Oral vasodilators for primary Raynaud's phenomenon
Editorial Group: Cochrane Peripheral Vascular Diseases Group
Published Online: 11 JUL 2012
Assessed as up-to-date: 14 MAY 2012
Copyright © 2012 The Cochrane Collaboration. Published by John Wiley & Sons, Ltd.
How to Cite
Stewart M, Morling JR. Oral vasodilators for primary Raynaud's phenomenon. Cochrane Database of Systematic Reviews 2012, Issue 7. Art. No.: CD006687. DOI: 10.1002/14651858.CD006687.pub3.
- Publication Status: New search for studies and content updated (no change to conclusions)
- Published Online: 11 JUL 2012
Many different drugs have been suggested for the symptomatic treatment of primary Raynaud's phenomenon. Apart from calcium channel blockers, which are considered the drugs of choice, the evidence of the effects of alternative pharmacological treatments is limited. This is an update of a review first published in 2008.
To assess the effects of various drugs with vasodilator actions on primary Raynaud's phenomenon.
For this update the Cochrane Peripheral Vascular Diseases Group Trials Search Co-ordinator searched the Specialised Register (last searched 14 May 2012), CENTRAL (Issue 4, 2012) and clinical trials databases. We contacted one pharmaceutical company and one trial author for additional information. In addition, the reference lists of relevant studies were searched for additional citations. There were no language restrictions.

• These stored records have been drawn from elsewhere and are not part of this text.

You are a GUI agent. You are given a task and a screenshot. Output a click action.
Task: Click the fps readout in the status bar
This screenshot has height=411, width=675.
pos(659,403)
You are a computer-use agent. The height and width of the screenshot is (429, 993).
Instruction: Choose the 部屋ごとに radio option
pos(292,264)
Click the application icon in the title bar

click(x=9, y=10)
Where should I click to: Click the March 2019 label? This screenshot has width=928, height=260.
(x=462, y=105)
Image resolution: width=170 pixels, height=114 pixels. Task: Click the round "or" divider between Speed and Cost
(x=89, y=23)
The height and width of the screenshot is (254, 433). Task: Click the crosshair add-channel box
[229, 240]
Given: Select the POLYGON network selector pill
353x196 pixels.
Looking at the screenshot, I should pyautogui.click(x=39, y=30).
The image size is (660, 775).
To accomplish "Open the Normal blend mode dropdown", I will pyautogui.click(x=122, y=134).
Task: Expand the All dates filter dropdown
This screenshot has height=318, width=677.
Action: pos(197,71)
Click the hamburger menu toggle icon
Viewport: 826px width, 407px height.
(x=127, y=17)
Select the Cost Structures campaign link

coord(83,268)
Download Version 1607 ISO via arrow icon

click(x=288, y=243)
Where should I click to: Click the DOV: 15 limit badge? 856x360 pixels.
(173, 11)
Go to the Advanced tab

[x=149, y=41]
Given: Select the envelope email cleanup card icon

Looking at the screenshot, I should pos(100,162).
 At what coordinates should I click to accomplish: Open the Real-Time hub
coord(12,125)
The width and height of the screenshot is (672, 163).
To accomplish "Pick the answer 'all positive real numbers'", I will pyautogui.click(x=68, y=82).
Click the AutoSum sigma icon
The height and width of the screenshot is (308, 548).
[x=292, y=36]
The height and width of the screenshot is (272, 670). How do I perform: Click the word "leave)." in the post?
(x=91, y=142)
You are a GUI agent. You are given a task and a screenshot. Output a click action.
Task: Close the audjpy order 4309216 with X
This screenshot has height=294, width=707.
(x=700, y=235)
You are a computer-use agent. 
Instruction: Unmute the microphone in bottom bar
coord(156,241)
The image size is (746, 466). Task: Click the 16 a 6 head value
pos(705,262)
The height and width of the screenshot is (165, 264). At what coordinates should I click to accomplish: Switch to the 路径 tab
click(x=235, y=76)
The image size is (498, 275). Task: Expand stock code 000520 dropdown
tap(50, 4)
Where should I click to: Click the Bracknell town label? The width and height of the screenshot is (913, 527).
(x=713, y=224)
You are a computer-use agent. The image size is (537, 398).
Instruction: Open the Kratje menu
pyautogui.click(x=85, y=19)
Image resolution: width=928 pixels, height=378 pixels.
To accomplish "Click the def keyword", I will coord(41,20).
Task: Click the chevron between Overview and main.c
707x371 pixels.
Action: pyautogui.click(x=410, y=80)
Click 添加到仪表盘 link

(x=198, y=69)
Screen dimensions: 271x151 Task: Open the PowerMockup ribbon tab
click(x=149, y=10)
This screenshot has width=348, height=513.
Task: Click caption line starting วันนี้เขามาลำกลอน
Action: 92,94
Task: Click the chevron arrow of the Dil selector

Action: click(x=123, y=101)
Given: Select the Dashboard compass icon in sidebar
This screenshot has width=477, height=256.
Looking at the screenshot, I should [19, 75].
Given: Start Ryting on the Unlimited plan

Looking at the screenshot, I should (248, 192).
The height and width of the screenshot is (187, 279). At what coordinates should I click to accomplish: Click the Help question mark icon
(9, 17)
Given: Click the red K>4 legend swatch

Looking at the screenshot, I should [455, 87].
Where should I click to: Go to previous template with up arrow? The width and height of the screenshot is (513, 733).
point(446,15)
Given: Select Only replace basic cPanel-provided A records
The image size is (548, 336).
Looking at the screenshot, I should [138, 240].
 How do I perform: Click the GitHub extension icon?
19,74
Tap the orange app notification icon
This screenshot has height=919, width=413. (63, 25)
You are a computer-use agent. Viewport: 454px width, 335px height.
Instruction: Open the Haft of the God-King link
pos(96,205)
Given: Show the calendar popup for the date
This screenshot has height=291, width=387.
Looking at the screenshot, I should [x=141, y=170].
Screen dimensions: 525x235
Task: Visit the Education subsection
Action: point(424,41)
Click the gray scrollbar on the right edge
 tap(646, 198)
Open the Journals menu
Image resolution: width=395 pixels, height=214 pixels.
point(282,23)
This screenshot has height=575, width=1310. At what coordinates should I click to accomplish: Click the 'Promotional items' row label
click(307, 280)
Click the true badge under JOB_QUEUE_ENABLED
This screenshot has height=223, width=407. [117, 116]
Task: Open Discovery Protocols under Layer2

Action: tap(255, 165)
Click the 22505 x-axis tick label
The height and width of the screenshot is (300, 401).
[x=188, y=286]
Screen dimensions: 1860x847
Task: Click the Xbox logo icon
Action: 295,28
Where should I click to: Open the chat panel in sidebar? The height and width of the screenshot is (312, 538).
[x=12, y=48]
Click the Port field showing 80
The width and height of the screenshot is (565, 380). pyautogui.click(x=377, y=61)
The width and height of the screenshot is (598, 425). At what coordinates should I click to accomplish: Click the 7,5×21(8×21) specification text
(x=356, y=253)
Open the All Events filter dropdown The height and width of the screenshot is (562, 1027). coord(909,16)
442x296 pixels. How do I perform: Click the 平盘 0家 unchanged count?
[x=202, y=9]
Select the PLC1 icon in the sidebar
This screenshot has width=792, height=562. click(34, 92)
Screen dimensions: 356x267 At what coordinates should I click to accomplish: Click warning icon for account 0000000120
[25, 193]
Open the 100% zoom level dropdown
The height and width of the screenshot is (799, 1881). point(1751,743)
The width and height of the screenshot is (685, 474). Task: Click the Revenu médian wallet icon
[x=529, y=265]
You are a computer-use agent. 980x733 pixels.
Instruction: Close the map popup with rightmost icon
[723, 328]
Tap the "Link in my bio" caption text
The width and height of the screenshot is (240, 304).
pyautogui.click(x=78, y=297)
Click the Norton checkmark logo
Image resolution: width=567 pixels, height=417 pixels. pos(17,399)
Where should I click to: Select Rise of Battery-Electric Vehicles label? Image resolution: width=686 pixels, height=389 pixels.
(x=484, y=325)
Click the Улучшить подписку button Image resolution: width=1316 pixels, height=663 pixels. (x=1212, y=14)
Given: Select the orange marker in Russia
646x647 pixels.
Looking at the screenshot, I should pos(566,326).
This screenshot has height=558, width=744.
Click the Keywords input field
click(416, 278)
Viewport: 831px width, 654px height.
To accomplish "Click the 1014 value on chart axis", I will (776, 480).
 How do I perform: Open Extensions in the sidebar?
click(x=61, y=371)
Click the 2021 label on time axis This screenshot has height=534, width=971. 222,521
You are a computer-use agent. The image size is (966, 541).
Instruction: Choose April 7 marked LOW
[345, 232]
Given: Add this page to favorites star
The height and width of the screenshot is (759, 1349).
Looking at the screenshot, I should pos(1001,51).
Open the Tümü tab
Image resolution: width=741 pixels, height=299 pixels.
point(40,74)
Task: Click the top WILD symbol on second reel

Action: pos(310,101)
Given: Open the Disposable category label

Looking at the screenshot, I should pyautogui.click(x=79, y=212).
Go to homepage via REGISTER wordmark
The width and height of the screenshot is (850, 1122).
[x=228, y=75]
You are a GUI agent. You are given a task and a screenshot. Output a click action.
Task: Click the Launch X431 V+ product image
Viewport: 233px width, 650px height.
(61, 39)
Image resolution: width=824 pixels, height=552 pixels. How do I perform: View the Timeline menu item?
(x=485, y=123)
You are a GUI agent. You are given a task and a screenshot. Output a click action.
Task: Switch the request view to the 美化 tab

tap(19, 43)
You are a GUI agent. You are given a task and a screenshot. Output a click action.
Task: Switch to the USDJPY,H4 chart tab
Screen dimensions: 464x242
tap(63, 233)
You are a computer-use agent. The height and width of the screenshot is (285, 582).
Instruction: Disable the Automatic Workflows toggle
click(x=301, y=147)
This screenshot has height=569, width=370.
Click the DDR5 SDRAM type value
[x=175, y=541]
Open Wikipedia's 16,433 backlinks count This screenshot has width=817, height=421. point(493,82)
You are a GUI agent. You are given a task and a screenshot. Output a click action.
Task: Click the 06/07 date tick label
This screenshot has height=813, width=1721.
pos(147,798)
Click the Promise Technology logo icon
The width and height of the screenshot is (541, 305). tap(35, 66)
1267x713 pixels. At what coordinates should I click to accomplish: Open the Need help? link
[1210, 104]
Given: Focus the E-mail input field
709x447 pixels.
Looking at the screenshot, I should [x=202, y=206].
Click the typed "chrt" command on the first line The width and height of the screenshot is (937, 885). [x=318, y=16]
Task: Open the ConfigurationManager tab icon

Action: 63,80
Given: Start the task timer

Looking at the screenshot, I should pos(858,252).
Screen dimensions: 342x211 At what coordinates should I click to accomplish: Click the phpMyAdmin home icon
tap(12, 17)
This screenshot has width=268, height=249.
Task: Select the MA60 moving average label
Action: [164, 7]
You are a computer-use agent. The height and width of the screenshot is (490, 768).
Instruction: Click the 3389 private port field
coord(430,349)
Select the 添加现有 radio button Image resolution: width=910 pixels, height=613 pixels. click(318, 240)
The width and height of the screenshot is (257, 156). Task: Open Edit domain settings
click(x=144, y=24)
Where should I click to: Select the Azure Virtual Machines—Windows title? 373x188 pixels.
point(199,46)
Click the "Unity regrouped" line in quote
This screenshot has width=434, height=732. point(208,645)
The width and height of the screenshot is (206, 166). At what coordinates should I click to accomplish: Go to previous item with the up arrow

Randomised controlled trials evaluating the effects of oral formulations of any drug with vasodilator effects on subjective symptoms in primary Raynaud's phenomenon. Treatment with, or comparison with, calcium channel blockers was not assessed in this review.
Data collection and analysis
Two members of the review team independently assessed the trials for inclusion and their quality and extracted the data. Data extraction included adverse events. We contacted trial authors for missing data.
Eight studies involving 290 participants were included. Two trials examined the effects of captopril, the rest were single trials on single drugs. All comparisons were with placebo. The methodological quality of most trials was poor.
Enalapril was associated with a small increase in the frequency of attacks per week (difference in means 0.8; 95% CI 0.43 to 1.17). The difference between the intervention groups on a subjective improvement score was non-significant.
There was a significant effect of buflomedil on the frequency of attacks per week (weighted mean difference (WMD) -8.8; 95% CI -17.55 to -0.09), but there was no evidence of effect on the severity score.
The proportion with fewer attacks was significantly higher on moxisylyte than on placebo (relative risk (RR) 4.33; 95% CI 1.36 to 13.81).
For captopril, beraprost, dazoxiben and ketanserin there was no evidence of an effect on the frequency, severity or duration of attacks.
Beraprost and moxisylyte gave significantly more adverse effects than placebo.
Poor methodological quality, small sample sizes and the limited data available resulted in low precision of the statistical results and limited value of the overall results .The overall results show that there is no evidence for an effect of vasodilator drugs on primary Raynaud's phenomenon.
Plain language summary
Oral vasodilator drugs to reduce the symptoms of primary Raynaud's phenomenon
Raynaud's phenomenon is caused by short term constriction of the small arteries in the extremities, usually the fingers. For a few minutes, usually, the fingertips go white and feel numb or tingle and prickle. Then the blood flow returns and they become warm and red, which can also be painful. For some people the toes, ears, nose, tongue or nipples are affected. Cold or emotional stress can trigger the attacks. Keeping warm, stopping smoking and avoiding using tools that vibrate can prevent attacks but sometimes drug therapy is needed. Calcium channel blockers such as nifedipine are the drugs of choice but can have unwanted side effects.
The review looked at the effectiveness of other drugs that can be taken by mouth. These were drugs that increase blood flow (vasodilators). The evidence from randomised controlled trials is limited. The review authors identified eight controlled studies. These were published between 1980 and 1996 and involved a total of 290 participants randomly assigned to the vasodilator drug or placebo. The length of treatment varied from two weeks to six months. Only two trials looked at the same drug, the angiotensin converting enzyme (ACE) inhibitor captopril so most of the findings were from single trials. Taking enalapril resulted in a small increase in the frequency of attacks in a week. Buflomedil reduced the frequency of attacks but without a clear effect on their severity. Moxisylyte (thymoxamine) also reduced attacks but both beraprost and moxisylyte produced more adverse effects than with placebo. For captopril, beraprost, dazoxiben and ketanserin there was no evidence of an effect on the frequency, severity or duration of attacks.
The methodological quality of most trials was poor and they were small. The outcomes were subjective and were reported on scales that were not well described or validated. This makes the clinical importance of the results difficult to assess, especially if the placebo response is high.